Between the influx of migrant children fleeing Guatemala, Honduras and El Salvador and Costa Rica making it to the semifinals in the world cup, Central America has been in the news a lot this summer. And as a Central American journalist born in America, it’s a paradoxical time to be alive.
There’s so much misinformation going around about what’s happening on the border that it’s hard to look past the surface of what President Obama proclaimed as a “crisis” earlier this year. People boil the issue down to either a legal matter or a moral one. At its core, it’s a lot more complicated than that.
My parents legally immigrated here from Costa Rica in the late 1980s. They had humble beginnings living in the Dallas-Fort Worth area, and my mom had to learn English. My family went back to Costa Rica for some time, but we came back to North Texas where I grew up in Carrollton.
I was lucky to grow up with a middle class American life, and I’m thankful for it. Many of the Central American kids coming in don’t have the opportunities that I had growing up. But I guess just for the fact that I once was a Central American child, I can empathize with these kids.
I visited family in El Salvador in 2008, and I remember seeing police officers armed with machine guns because the crime and gang violence is so bad in the capital of San Salvador. It was an image that stuck with me – this is a country where the houses have barbed wire and security gates if people can afford them.
It’s a country where up to half the population is displaced because of a history of conflict and strife. But how did it get like this?
Looking at this issue from a historical context, there’s a pattern of corrupt governments in Central America who were actually propped up with the help of the CIA. Years of war and genocide have turned these countries into hell on earth.
During the 1950s, the government in Guatemala made policies that called for the redistribution of land and equality among workers, landowners and industrialists. Many American companies, particularly the United Fruit Company, had stakes in the banana industry in Guatemala. So, the CIA orchestrated a coup d’etat, and a civil war ensued that led to decades of fightinge. Thousands of Guatemalans died during the 36-year war.

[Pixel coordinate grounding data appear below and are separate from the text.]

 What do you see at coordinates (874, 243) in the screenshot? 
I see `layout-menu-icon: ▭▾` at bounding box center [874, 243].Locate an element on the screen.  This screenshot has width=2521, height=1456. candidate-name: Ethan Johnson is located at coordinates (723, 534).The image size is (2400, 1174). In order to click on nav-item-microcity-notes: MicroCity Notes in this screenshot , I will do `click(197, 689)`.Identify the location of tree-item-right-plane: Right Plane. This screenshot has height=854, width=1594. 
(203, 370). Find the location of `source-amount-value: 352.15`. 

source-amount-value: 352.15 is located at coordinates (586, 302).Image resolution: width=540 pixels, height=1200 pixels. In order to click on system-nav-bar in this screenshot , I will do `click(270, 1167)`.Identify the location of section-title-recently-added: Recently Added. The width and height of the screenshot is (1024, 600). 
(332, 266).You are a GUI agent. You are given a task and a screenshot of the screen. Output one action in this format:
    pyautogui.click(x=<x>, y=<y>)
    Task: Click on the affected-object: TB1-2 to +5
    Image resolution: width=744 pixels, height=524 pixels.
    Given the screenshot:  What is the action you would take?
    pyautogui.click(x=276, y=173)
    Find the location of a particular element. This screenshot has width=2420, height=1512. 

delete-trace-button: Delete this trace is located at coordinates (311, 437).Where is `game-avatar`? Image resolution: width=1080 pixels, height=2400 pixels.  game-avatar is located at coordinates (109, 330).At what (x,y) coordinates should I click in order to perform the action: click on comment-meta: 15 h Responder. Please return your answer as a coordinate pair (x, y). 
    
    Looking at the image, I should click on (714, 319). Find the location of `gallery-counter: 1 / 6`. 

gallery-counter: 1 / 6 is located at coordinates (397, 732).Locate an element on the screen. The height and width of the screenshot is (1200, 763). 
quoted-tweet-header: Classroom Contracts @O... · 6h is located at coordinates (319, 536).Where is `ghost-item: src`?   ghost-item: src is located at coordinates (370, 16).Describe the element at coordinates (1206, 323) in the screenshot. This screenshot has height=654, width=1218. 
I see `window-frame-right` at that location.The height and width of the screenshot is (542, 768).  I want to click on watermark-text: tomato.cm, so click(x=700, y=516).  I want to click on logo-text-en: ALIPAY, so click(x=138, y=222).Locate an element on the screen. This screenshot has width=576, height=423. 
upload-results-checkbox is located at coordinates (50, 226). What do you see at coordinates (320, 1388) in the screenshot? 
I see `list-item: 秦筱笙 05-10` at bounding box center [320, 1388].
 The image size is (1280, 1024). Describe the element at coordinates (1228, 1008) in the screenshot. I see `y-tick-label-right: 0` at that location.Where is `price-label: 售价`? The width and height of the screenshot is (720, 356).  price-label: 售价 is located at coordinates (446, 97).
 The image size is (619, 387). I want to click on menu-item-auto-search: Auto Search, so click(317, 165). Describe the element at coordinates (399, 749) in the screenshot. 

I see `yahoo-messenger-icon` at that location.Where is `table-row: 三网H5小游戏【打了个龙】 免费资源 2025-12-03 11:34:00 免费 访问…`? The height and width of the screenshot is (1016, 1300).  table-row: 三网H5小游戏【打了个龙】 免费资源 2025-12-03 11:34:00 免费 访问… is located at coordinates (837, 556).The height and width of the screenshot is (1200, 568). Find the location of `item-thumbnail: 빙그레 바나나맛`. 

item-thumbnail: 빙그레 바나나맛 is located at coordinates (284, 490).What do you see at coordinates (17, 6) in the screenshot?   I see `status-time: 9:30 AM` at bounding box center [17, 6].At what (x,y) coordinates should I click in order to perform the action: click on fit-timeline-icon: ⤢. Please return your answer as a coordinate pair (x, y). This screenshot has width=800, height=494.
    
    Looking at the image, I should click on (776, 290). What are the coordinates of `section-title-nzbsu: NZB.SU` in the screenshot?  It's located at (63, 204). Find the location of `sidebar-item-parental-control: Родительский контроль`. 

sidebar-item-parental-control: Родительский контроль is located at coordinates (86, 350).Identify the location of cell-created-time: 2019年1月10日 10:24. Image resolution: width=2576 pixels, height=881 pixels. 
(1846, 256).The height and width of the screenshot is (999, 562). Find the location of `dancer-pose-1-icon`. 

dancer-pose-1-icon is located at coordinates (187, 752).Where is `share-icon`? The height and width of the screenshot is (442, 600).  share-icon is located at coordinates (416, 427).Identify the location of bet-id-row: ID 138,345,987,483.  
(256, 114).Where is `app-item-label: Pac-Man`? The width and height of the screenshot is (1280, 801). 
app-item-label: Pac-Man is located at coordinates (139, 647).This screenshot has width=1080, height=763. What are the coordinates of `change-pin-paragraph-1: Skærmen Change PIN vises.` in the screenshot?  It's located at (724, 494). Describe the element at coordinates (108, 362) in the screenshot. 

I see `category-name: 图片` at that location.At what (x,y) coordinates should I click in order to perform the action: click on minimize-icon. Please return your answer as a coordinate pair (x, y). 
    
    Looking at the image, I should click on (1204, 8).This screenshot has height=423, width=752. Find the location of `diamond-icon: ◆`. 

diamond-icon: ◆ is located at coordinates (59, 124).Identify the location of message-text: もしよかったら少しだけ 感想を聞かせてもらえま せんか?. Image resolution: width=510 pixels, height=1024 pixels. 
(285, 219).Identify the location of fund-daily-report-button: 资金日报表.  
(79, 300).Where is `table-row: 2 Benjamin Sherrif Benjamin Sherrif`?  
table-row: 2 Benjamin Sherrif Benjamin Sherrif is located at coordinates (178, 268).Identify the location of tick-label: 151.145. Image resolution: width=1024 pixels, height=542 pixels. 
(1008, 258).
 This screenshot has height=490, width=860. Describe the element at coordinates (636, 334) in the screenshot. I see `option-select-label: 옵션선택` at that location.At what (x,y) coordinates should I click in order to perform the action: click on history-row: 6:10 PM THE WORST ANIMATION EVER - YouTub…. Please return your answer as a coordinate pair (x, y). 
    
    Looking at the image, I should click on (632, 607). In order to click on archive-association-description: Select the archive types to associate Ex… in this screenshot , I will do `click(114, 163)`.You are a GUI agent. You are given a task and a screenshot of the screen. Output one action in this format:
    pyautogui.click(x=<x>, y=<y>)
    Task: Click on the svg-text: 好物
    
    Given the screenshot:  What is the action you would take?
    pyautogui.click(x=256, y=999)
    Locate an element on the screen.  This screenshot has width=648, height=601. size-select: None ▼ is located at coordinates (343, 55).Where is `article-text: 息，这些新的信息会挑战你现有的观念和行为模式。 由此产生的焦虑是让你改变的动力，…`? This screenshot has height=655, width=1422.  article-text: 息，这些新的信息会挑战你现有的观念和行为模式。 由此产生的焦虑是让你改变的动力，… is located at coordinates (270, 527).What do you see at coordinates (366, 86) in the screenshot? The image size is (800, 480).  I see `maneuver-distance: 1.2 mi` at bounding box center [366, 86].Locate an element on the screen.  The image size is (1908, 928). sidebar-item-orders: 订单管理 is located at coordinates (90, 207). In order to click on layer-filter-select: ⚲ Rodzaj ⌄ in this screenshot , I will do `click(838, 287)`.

El Salvador, similarly, went through a 12-year-long civil war when another socialist movement took control and right-wing militias fought back. Thousands of people were killed by the infamous death squads who even murdered priests that spoke up against the oppressive right-wing juntas, who were also backed by the CIA.
Honduras, the original “banana republic,” has been ruled by several military dictators since the 1930s, co-opted by U.S. fruit corporations such as United Fruit. But when the liberal political party was democratically elected in the 1950s, its movement was crushed by the right-wing military juntas. The country’s history to this day is plagued with genocides and coups.
Today, the current population of these three countries is roughly 22 million people, less than the population of the state of Texas. Yet, they are plagued by drug-related gang violence that resulted from disparate poverty, possibly the aftermath of civil wars and an interventionist U.S. foreign policy.
These countries have some of the highest homicide rates in the world. According to a study done by the U.N. Office of Drugs and Crime, Honduras has the highest homicide rate in the world, with 91 deaths per 100,000 people. El Salvador and Guatemala rank 4th and 5th in homicide.
Now, the thousands of immigrants that are trying to escape the cities with some of the worst imaginable poverty and crime is making headlines in the mainstream media. So many years after the conflicts instigated by the American government have led us to this point: helpless children who don’t have any other option than to cross the border and hope for a better life. I don’t know what it’s like to travel thousands of miles to escape vicious gang violence and the kind of poverty we can hardly imagine here in the states.
It’s disturbing to hear people talk about these kids like they’re a threat, criminals or carry diseases. People are angry because these kids are just trying to look for a way out of a torturous life. And their solution is to send troops and drones to the border, injecting more violence into the lives of these traumatized kids. What needs to happen is a total change in U.S. foreign policy in this country, which has stayed perpetually the same as it was in the 1980s.
When you consider the improving economy and the fact that the United States is still one of the richest countries in the world, why shouldn’t it have the capacity to take care of these kids and at least give them a chance to stay?
This country was founded by immigrants and to think that they can’t stay because they can’t afford to come into this country legally doesn’t seem very American to me. One thing is for sure, this will go down in a chapter of American history that determines where the people are in terms of human rights.